== WHAT YOU WILL DO ==
Where a line in the material below has the string "computer", please report it.

*** DATA TO USE Section Begins ***

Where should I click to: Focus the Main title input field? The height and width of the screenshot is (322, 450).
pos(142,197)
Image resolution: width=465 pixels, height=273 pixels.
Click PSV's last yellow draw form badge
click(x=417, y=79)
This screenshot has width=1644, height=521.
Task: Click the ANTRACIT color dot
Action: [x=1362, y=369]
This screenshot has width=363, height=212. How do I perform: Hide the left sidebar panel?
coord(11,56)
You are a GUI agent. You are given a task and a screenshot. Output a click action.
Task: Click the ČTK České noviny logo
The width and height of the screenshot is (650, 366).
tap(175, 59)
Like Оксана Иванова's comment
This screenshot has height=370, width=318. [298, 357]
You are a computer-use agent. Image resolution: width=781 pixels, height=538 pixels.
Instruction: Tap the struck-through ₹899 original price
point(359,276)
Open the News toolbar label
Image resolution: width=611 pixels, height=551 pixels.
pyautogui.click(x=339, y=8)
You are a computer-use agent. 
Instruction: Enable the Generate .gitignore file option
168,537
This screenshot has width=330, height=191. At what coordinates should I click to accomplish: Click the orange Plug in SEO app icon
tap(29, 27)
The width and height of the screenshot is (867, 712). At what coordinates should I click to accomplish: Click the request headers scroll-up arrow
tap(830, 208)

*** DATA TO USE Section Ends ***
*** DATA TO USE Section Begins ***

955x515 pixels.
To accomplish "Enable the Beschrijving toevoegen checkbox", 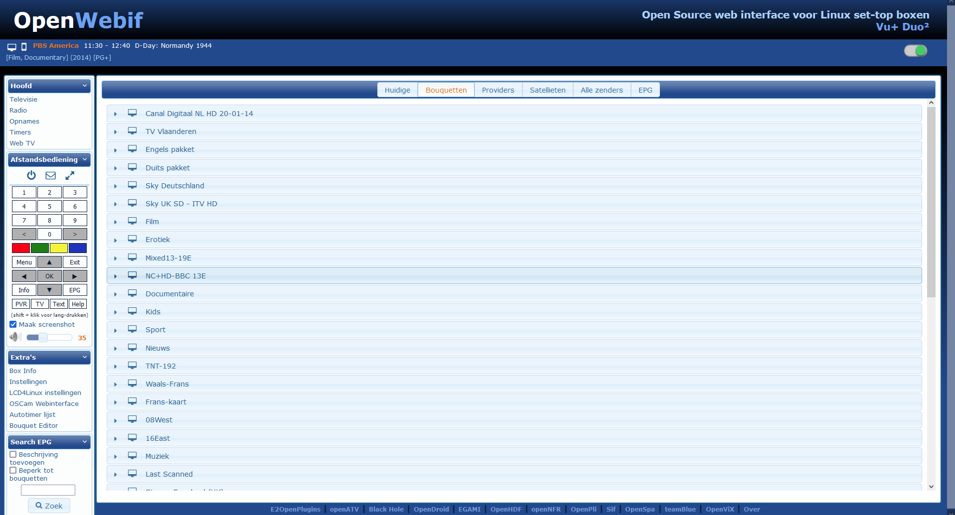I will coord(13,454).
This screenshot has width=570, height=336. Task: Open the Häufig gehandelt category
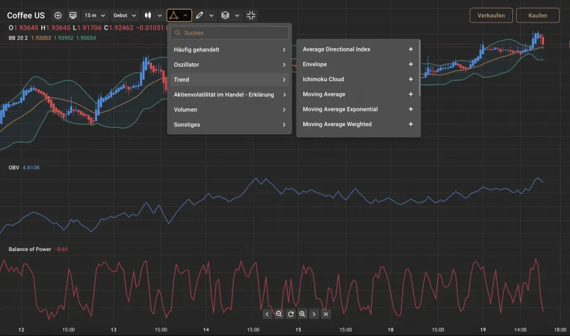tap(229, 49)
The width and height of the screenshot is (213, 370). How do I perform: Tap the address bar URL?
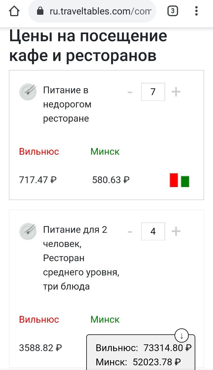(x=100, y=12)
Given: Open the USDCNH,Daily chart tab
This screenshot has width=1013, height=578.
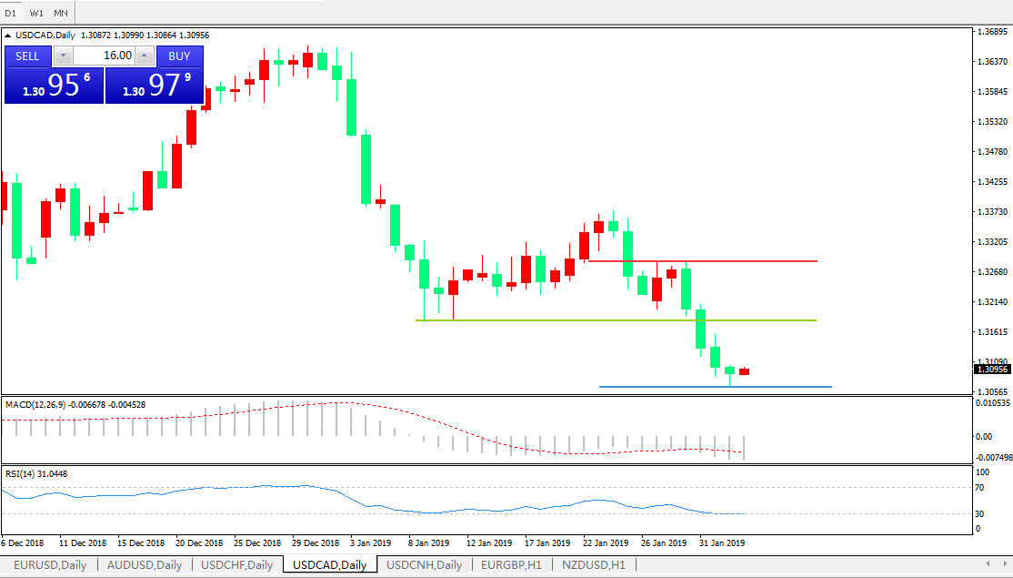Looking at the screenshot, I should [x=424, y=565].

*** DATA TO USE Section Ends ***
*** DATA TO USE Section Begins ***

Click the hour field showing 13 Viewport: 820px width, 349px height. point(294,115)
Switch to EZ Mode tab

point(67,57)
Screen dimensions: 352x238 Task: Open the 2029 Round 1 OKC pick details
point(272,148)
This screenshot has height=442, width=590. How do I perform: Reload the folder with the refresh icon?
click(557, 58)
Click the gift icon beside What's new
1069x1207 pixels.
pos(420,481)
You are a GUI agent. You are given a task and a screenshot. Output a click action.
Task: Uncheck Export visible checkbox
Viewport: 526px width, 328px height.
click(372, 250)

*** DATA TO USE Section Ends ***

== SOLUTION TO THIS PROBLEM ==
You are a computer-use agent. Image resolution: width=781 pixels, height=538 pixels.
You are a computer-use agent. 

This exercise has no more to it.